● **Source data**:
::::::::

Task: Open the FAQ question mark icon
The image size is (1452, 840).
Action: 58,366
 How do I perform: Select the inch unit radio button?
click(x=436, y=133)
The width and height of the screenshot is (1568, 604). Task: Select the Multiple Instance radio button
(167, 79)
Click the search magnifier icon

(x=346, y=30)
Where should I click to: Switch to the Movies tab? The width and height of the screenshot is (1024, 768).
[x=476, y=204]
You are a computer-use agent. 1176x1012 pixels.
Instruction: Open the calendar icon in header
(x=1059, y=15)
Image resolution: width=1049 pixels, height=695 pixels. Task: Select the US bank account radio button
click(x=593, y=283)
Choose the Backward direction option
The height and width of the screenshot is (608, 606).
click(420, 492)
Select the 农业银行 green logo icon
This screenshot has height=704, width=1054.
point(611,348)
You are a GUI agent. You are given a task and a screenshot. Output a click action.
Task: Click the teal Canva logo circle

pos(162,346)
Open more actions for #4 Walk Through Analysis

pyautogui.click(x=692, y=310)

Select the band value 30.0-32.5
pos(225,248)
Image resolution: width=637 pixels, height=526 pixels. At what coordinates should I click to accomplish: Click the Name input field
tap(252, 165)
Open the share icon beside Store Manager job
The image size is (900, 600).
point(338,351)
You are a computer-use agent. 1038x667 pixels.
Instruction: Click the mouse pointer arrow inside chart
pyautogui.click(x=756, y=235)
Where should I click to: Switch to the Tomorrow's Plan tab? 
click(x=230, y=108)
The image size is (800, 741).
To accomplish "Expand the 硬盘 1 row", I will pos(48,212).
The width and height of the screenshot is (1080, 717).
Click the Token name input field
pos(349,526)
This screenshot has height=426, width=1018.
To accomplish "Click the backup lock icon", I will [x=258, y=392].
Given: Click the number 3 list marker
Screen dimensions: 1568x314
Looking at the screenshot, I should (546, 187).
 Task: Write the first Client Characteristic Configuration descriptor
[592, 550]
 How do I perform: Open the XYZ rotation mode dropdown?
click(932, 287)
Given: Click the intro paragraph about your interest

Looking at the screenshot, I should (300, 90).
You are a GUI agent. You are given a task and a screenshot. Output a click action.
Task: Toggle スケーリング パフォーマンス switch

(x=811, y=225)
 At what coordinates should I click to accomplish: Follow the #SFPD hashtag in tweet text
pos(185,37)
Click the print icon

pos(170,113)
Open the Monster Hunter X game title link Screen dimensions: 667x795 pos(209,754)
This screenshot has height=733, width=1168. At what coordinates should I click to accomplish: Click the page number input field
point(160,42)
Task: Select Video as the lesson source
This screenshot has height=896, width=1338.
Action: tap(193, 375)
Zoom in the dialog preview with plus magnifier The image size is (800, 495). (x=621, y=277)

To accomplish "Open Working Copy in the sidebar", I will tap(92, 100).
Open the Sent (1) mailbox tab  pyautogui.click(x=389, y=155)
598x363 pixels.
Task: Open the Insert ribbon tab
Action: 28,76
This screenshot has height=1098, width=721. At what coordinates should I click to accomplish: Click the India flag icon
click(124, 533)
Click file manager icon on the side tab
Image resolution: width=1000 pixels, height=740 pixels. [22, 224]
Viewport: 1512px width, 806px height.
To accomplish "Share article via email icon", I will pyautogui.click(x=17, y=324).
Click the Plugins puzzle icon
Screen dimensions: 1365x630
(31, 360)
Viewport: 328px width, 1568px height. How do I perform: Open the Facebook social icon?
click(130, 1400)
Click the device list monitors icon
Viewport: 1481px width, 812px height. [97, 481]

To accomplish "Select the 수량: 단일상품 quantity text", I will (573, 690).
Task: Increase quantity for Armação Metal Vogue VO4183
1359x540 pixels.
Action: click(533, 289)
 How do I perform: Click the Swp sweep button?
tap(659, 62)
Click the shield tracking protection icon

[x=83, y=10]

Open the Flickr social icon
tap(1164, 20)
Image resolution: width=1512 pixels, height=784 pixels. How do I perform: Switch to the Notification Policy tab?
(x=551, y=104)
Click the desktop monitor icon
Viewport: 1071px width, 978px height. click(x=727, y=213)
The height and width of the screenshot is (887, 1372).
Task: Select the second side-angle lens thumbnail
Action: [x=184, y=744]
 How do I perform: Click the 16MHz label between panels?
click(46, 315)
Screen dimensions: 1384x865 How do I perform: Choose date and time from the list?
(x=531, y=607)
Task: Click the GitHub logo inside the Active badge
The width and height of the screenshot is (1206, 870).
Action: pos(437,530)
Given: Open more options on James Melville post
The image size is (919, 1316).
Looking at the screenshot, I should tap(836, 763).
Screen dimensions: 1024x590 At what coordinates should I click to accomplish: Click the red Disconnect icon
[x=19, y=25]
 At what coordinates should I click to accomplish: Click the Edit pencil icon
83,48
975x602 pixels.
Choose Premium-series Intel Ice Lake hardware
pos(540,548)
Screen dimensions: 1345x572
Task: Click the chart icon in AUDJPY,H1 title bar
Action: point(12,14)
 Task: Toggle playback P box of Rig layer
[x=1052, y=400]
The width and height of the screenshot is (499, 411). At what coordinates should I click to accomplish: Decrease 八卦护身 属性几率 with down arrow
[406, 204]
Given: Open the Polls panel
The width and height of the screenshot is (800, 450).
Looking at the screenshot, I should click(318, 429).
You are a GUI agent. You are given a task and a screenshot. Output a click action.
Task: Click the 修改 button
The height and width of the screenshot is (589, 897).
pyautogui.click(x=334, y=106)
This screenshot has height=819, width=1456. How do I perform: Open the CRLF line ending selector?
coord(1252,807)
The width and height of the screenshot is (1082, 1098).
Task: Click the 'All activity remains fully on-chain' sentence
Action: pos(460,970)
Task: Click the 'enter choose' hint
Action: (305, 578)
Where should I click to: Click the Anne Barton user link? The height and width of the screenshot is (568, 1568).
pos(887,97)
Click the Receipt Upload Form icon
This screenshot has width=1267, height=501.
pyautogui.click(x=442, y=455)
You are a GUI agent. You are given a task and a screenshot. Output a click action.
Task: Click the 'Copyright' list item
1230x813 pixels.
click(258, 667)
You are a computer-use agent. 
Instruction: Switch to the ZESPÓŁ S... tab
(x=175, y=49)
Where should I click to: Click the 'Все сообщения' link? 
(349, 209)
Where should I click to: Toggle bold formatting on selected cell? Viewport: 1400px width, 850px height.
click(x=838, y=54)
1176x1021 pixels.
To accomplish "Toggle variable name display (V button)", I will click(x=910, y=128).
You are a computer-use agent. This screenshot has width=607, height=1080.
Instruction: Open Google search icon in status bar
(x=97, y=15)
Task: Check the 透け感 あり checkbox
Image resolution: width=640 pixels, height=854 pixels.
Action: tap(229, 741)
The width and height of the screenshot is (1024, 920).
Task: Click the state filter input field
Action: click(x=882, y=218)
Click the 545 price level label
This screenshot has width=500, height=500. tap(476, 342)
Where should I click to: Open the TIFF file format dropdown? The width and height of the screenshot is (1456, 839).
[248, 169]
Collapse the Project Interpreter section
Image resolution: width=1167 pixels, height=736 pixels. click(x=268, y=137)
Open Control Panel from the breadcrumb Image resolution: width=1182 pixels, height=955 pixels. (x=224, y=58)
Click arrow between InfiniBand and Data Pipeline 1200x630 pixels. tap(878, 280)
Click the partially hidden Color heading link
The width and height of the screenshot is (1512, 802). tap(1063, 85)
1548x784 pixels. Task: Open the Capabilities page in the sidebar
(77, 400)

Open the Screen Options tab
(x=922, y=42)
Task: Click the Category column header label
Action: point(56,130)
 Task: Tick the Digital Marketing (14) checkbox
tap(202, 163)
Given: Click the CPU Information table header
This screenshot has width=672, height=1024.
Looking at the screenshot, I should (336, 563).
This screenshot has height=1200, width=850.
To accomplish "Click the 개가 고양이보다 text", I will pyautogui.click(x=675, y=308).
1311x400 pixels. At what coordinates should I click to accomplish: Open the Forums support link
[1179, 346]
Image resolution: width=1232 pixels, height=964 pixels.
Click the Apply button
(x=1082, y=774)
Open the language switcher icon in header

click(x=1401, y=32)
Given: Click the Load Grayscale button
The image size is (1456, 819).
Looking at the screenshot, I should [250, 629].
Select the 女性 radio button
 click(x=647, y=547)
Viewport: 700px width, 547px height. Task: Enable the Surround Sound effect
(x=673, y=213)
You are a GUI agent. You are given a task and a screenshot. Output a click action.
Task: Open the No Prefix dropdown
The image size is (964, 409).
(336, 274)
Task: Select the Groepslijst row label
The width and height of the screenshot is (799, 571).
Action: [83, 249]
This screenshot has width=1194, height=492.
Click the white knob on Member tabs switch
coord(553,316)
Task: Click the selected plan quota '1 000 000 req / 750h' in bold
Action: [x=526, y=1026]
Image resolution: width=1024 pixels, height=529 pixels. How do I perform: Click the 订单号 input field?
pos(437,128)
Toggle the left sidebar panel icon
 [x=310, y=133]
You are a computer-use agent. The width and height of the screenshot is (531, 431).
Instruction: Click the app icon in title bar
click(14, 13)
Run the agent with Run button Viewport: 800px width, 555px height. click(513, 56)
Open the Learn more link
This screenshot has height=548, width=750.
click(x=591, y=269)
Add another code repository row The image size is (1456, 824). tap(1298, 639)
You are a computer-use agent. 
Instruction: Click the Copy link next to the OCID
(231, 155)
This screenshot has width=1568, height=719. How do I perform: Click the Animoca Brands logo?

::::::::

● **TASK DESCRIPTION**: Convert the rows above, starting at the very first line and ending at the line containing "pos(225,248)", into a JSON list of strings with one string per line. Leave out blank lines.

● **TASK RESULT**:
[
  "Task: Open the FAQ question mark icon",
  "The image size is (1452, 840).",
  "Action: 58,366",
  " How do I perform: Select the inch unit radio button?",
  "click(x=436, y=133)",
  "The width and height of the screenshot is (1568, 604). Task: Select the Multiple Instance radio button",
  "(167, 79)",
  "Click the search magnifier icon",
  "(x=346, y=30)",
  "Where should I click to: Switch to the Movies tab? The width and height of the screenshot is (1024, 768).",
  "[x=476, y=204]",
  "You are a computer-use agent. 1176x1012 pixels.",
  "Instruction: Open the calendar icon in header",
  "(x=1059, y=15)",
  "Image resolution: width=1049 pixels, height=695 pixels. Task: Select the US bank account radio button",
  "click(x=593, y=283)",
  "Choose the Backward direction option",
  "The height and width of the screenshot is (608, 606).",
  "click(420, 492)",
  "Select the 农业银行 green logo icon",
  "This screenshot has height=704, width=1054.",
  "point(611,348)",
  "You are a GUI agent. You are given a task and a screenshot. Output a click action.",
  "Task: Click the teal Canva logo circle",
  "pos(162,346)",
  "Open more actions for #4 Walk Through Analysis",
  "pyautogui.click(x=692, y=310)",
  "Select the band value 30.0-32.5",
  "pos(225,248)"
]